I am load testing Rabbit MQ by generating a large number of requests/sec to the server (Server config: 8 core, 16GB).

To achieve the above, I am generating load from a client machine at maximum rate as possible (Client config: 4core, 4GB).

Even after running the client to generate maximum req/sec, I am able to achieve only 10,000req/sec from 1 client. Only 20% of the CPU and 2% of memory is utilized. Hence I assume there are no limitations from the client side.

On monitoring the bandwidth usage per connection on the server, I notice that my client connection is allocated a maximum on 12MB only. Increasing the number of connections from client does not solve the problem either.

Is the bandwidth per connection limiting it? Is there something else which i am missing which can increase my overall connection rate from client?

  • 4
    Don't suppose there might be a 100Mb/s connection anywhere in the pipeline? That would work out at almost exactly 12MB/s.
    – MadHatter
    Commented Jun 18, 2014 at 7:45
  • That makes sense. The bandwidth on my server side shows 21.4Gb/sec (2.6GB/sec). How does this lead only to 12MB/sec?
    – minion
    Commented Jun 18, 2014 at 11:58
  • Beats me. You said that client-server connections maxed out at 12MB/s; I pointed out that if anywhere in the network path between them there was a 100Mb/s link or interface, that would explain the figure perfectly. I said nothing about any multi-gigabit-bandwidth figures, and nor did you; where do they now come into the picture?
    – MadHatter
    Commented Jun 18, 2014 at 14:38
  • Sorry if i was unclear. This is what i meant. Using iftop monitored the bandwidth per connection and it showed my client connection using 12MB (even though my client is loading at the maximum possible extent). Whereas the available bandwidth on the server shows 21.4Gb/sec (measured using iperf).
    – minion
    Commented Jun 19, 2014 at 6:14
  • I'm still completely unsure what "available bandwidth on the server" is supposed to mean. iperf may have told you that the server, given a 21Gb/s link, would be capable of saturating it, but it is extremely unlikely that the server actually has such a link to anywhere. Have you been able to verify what sort of network path is available between client and server?
    – MadHatter
    Commented Jun 19, 2014 at 6:46

1 Answer 1


I think you should clarify the environment you are using (s.o., hw, network) and what you mean with "server load". Bandwidth? Cpu? Memory? No. of connections? Sausages? :-p

For bandwidth, I think that MadHatter's comment is quite right. Go gigabit, it's quite cheap nowadays. Keep also in mind that often overheads prevents you to achieve the expected speed: I remember, when I was writing my MSc thesis, that I couldn't achieve the speed I expected because the kernel was capping me.

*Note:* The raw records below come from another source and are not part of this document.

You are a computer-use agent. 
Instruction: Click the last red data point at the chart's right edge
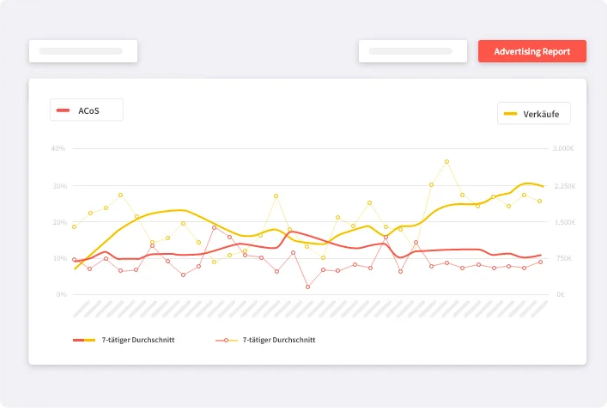tap(540, 262)
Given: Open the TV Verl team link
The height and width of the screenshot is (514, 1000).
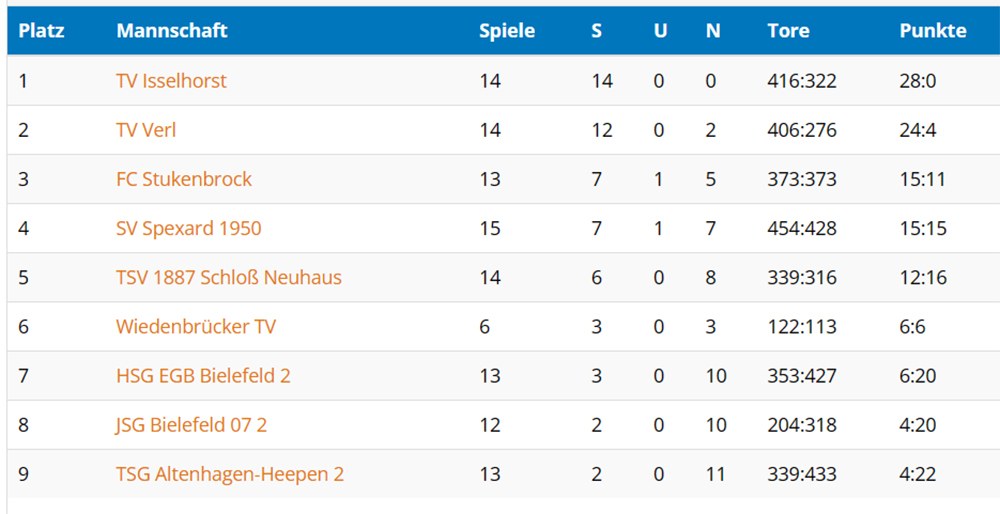Looking at the screenshot, I should click(x=146, y=130).

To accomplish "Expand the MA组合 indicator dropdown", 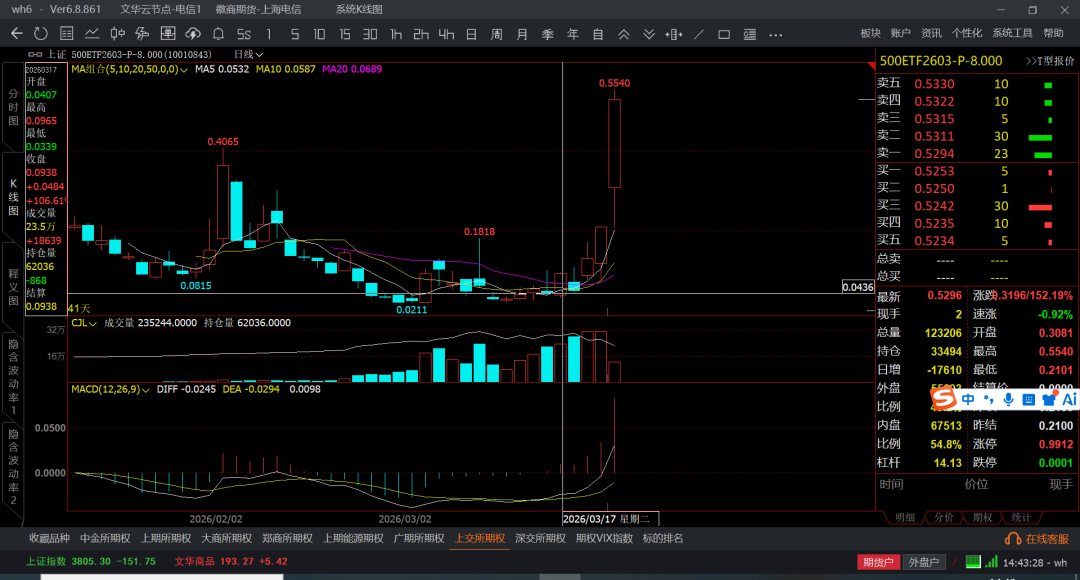I will 185,70.
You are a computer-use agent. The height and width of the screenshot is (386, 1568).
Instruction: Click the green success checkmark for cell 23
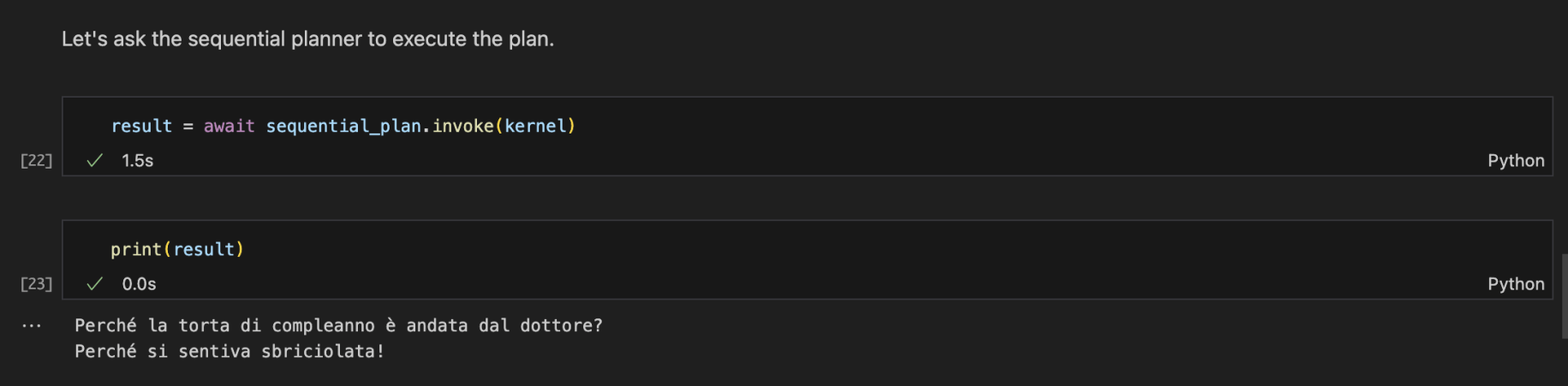point(95,284)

If you want to check if the cpu can handle the load, why don't you run your client software on the server? You could use the loopback address ( to connect.

Connections: you could maybe try to reduce the size of the data you're sending and use a 3rd pc as a second client, if you just want to check the number of maximum connections. Or you can do some syn flood if you use tcp.

Sausages: help yourself with a beer :-D

  • Thanks for the answer. I tried your suggested method. Ran the test code on the server. The performance was almost the same. And the size of the data being sent is minimal. Hence I do not think that would cause any overhead.